Mar 18, 2012

In Awe of God - Undescribable...but I'll try

He's Got the Whole world in His Hands

A smaller world it is becoming.


Psalm 46:10 (Amplified Bible)
Let be and be still, and know (recognize and understand) that I am God. I will be exalted among the nations! I will be exalted in the earth!




These last 2 days I have been a witness to God's awesome orchestration in our lives. I have been humbled beyond my imagination, weeping in amazement and thankfulness and still to take it all in.

Nine months ago we met Lori Printy. She wowed us with her never-ending energy, spoke about adoption with the assuredness of a seasoned veteran, and became a very good friend over the next 2 weeks. Lori & her husband Dart were in the process of adopting their 3rd little girl, Mia from China (they already had 1 little girl from China, and 1 from Kazakhstan). Through praying, listening to Lori & Shannon, working in the orphanages and being with my family, we decided to pursue adoption from China.
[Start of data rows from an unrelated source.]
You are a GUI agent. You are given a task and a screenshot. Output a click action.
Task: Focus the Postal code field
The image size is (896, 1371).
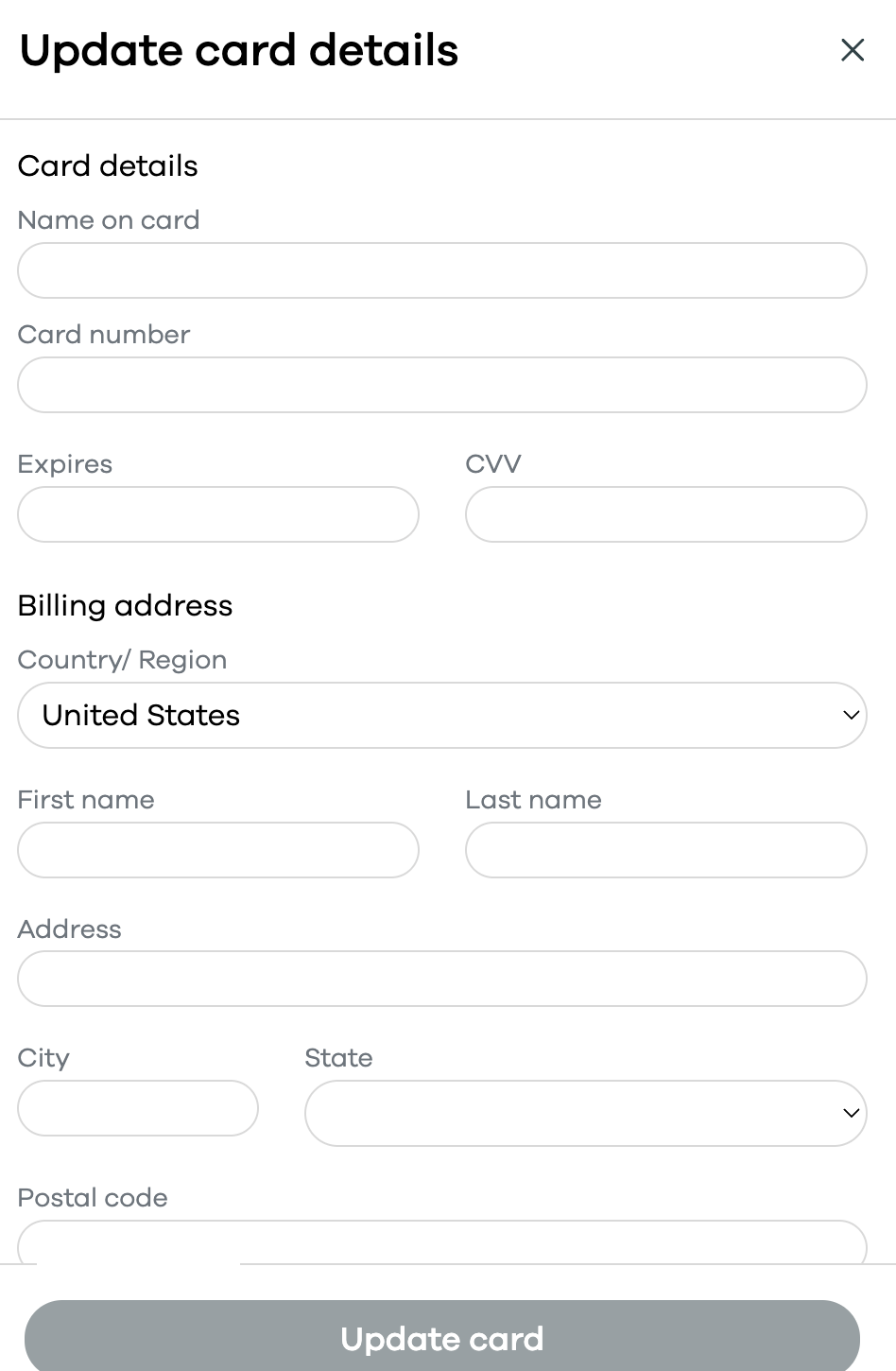[442, 1242]
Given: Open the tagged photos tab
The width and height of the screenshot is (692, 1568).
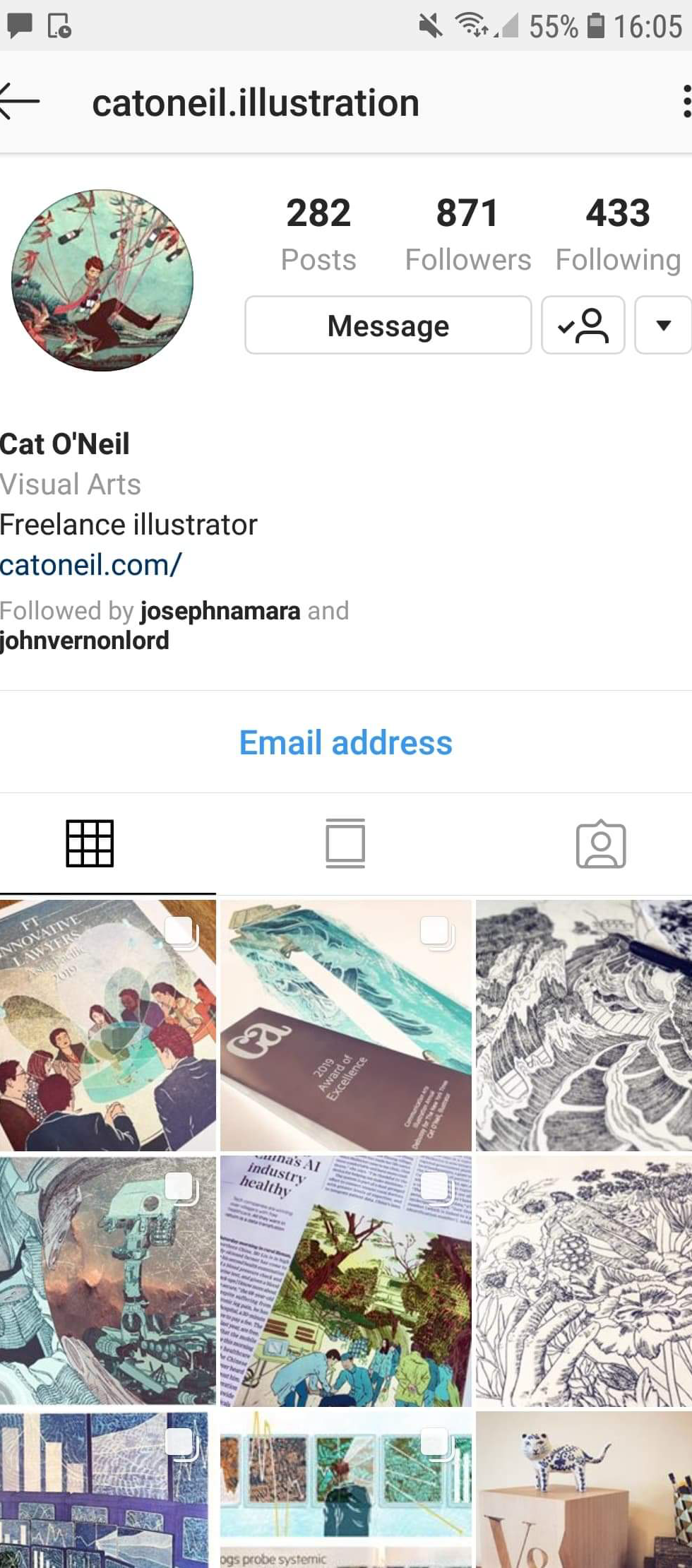Looking at the screenshot, I should point(601,843).
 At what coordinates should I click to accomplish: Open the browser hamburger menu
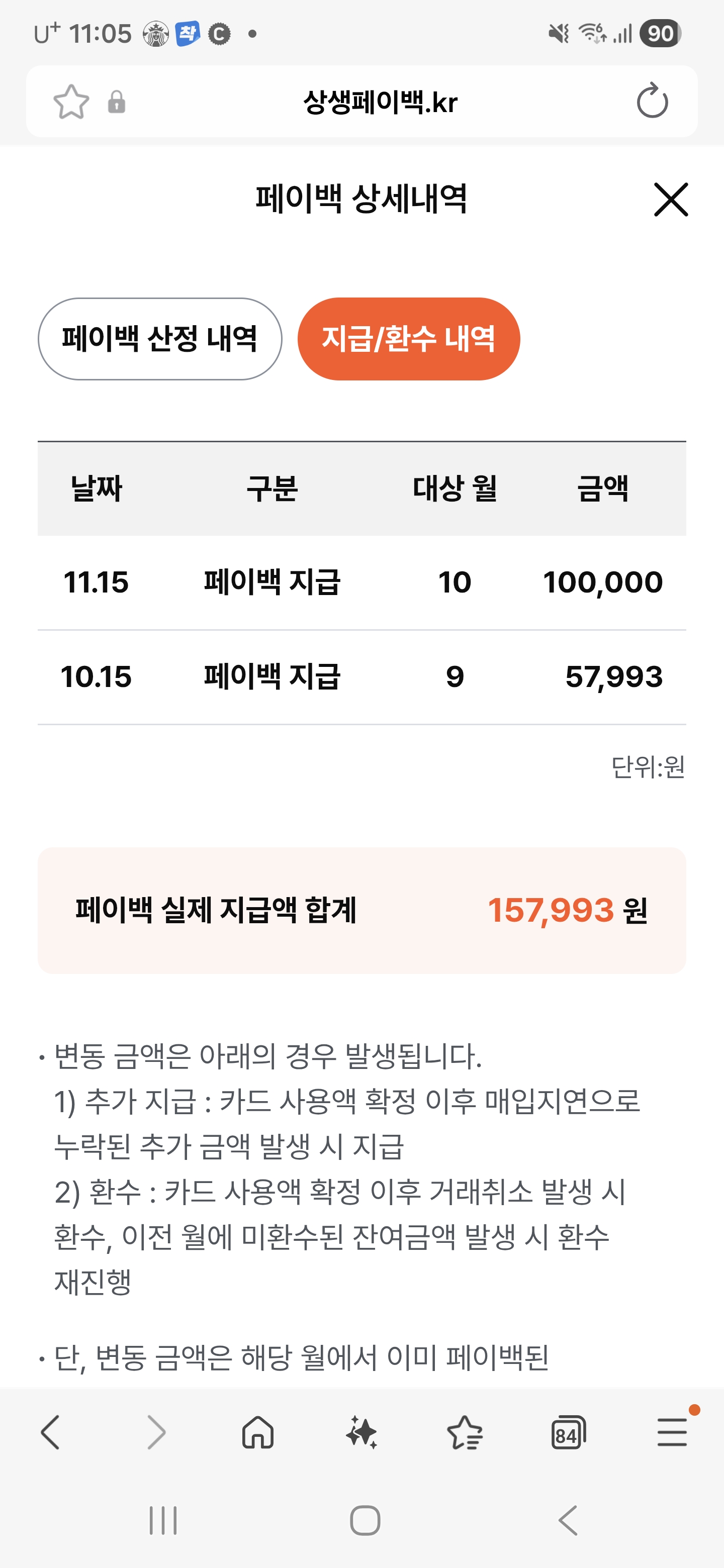pyautogui.click(x=672, y=1432)
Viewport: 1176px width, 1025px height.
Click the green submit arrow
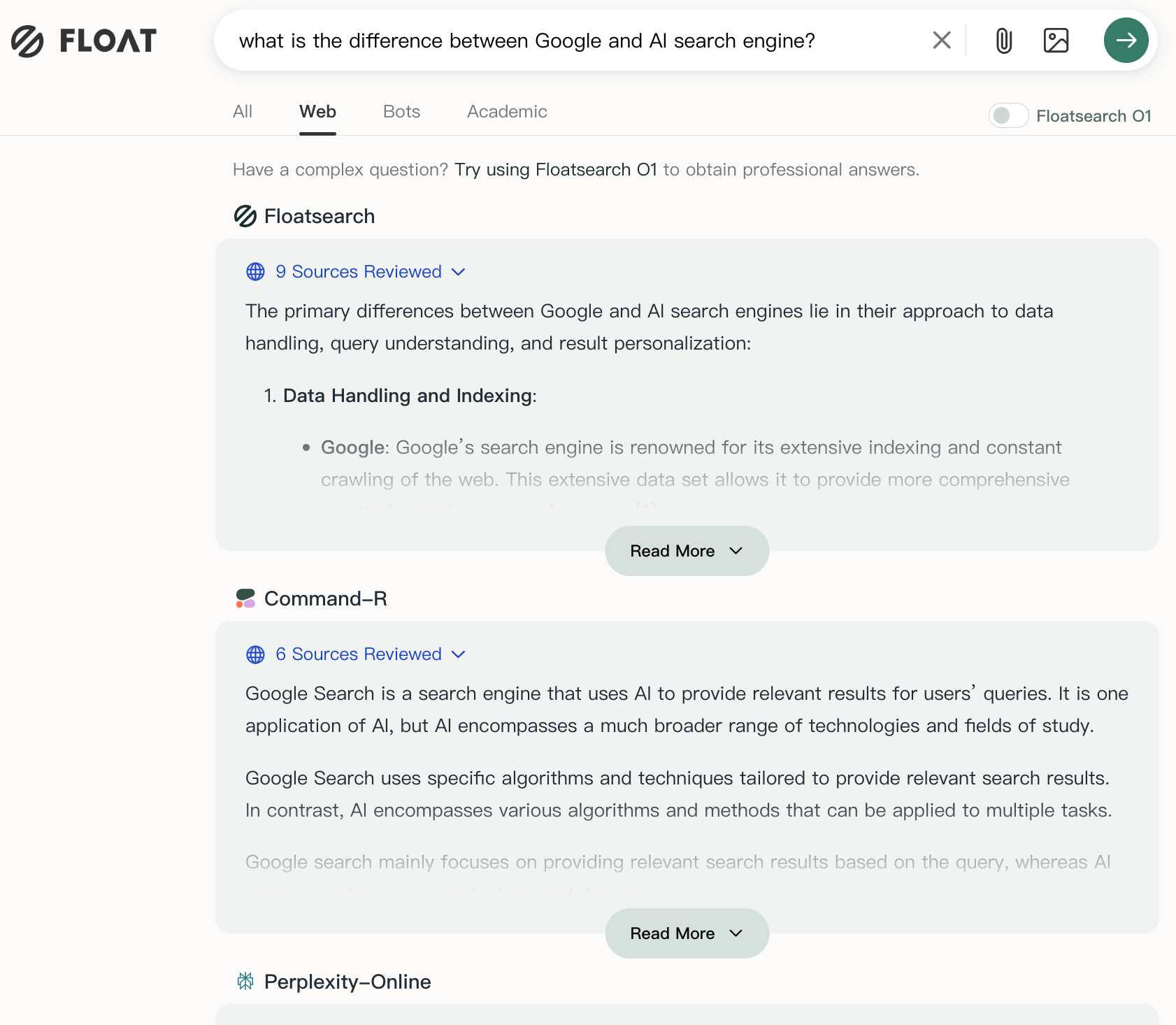[x=1126, y=41]
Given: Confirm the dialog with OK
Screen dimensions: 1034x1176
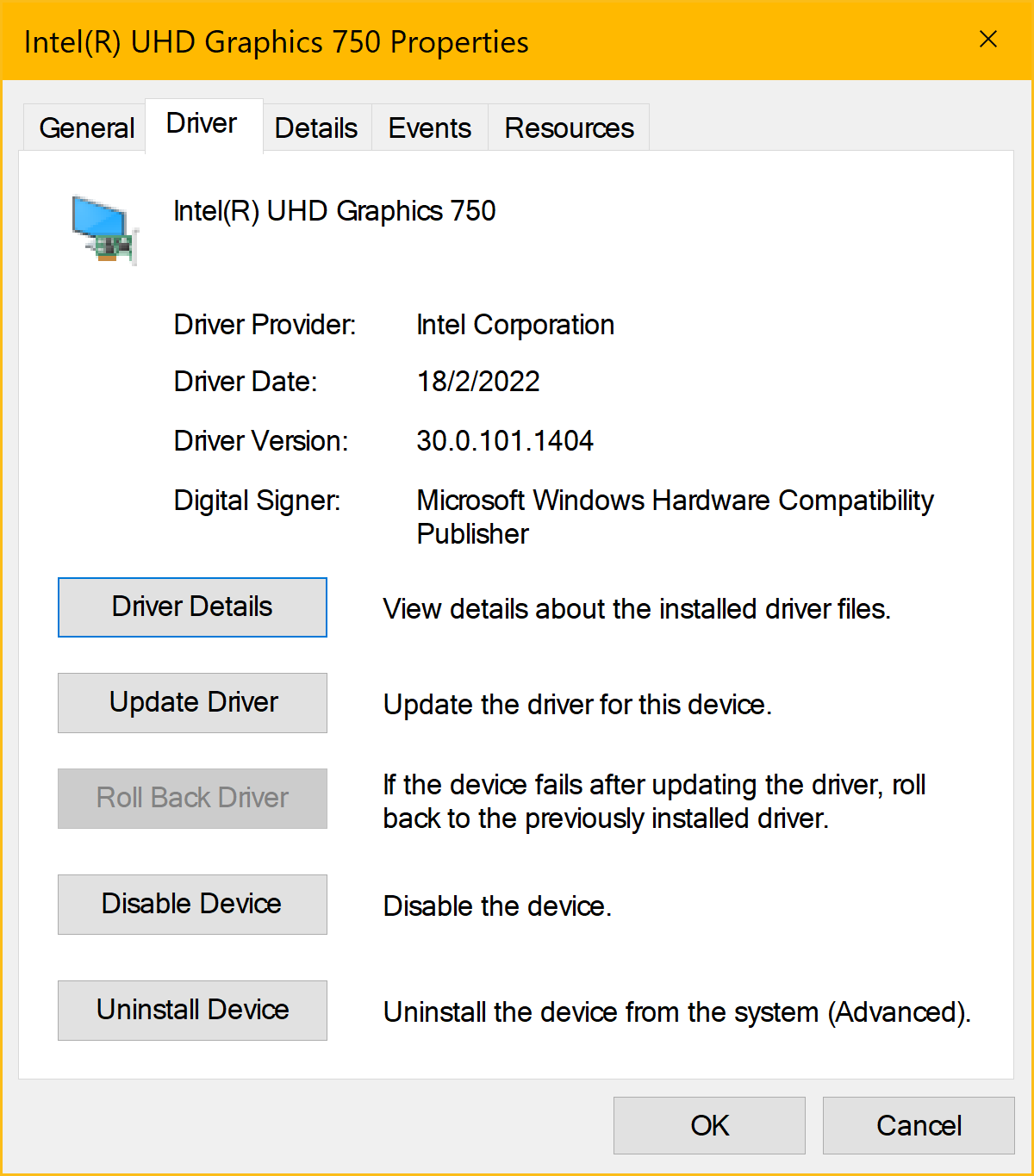Looking at the screenshot, I should 709,1126.
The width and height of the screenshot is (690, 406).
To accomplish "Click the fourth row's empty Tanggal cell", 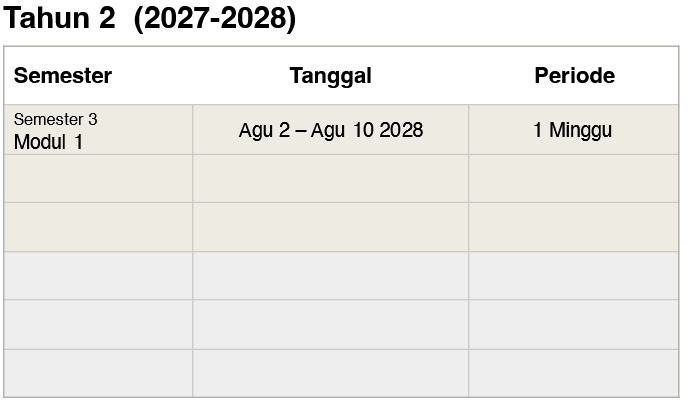I will pyautogui.click(x=330, y=275).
Over the last several months Lori has guided me when I have asked about certain hurdles we were going through (she is a "BTDT=been there done that") adoption veteran. She unknowingly gave me support and hope through struggles just reading her #1 blog  www.fiveofmyown.blogspot.com.

God orchestrated our friendship. God orchestrated our conversation. God orchestrates all.

Please note: the following isn't very accurate, I was very sleep deprived while going through the next conversations.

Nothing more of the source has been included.